Выделение этих пяти когнитивных микропроцессов (по сути дела, пяти фаз в движении мысли) позволило Стернбергу установить два любопытных факта. Во-первых, время, затрачиваемое испытуемыми на процесс решения, распределялось следующим образом: 54 % — декодирование, 12 % -умозаключение, 10 % — сравнение, 7 % — проверка и 17 % — ответ. То есть фаза построения ментальной репрезентации, судя по объему затраченного времени, явно играла особую роль в организации процесса поиска решения.
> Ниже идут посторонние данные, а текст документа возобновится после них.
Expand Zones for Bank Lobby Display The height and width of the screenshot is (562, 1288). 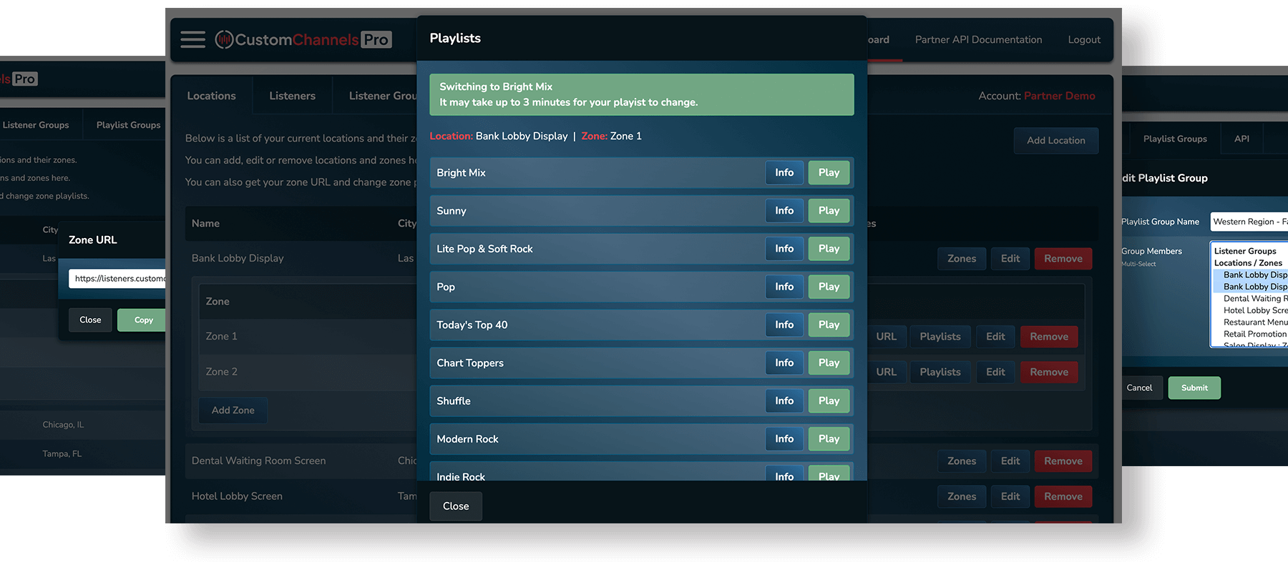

Во-вторых, испытуемые, имевшие более высокие оценки по тестам интеллекта, были более быстрыми на последних четырех фазах, но более медленными на фазе декодирования информации (там же).

В другом своем эксперименте, сравнивая студентов, различающихся по показателю успешности понимания прочитанного текста, Стернберг обнаружил, что лучшие чтецы отличаются иной стратегией организации внимания: они более дифференцированно распределяют затраты времени в зависимости от целей чтения (читают текст более быстро, если ставится задача схватить общую суть или уловить основную идею, и более медленно, если дается инструкция выяснить детали или осуществить анализ идей) (там же).

Нельзя не заметить, что в работах Ханта и Стернберга фактически предпринята попытка вернуть интеллекту статус психической реальности, так как, по их мнению, природа общего фактора человеческого интеллекта тождественна небольшому числу базовых когнитивных процессов».

Отсюда М.А.Холодная делает вывод, что высокий интеллектуальный потенциал действительно предполагает иной тип организации когнитивных процессов. Однако высокоинтеллектуальные люди, по-видимому, имеют не столько более сформированные механизмы переработки информации, сколько более совершенные механизмы регуляции наличных интеллектуальных ресурсов. Дальше она формулирует парадокс, обнаруженный в исследованиях Стернберга: проявления интеллектуальной зрелости связаны именно с эффектом замедления интеллектуальной деятельности (причем на фазе построения ментальной репрезентации проблемной ситуации). И если, возвращаясь к теории Г.Айзенка, признать, что быстрота интеллектуального реагирования есть «проекция» скорости передачи нервных импульсов, то «проекцией» чего будет замедление интеллектуального реагирования?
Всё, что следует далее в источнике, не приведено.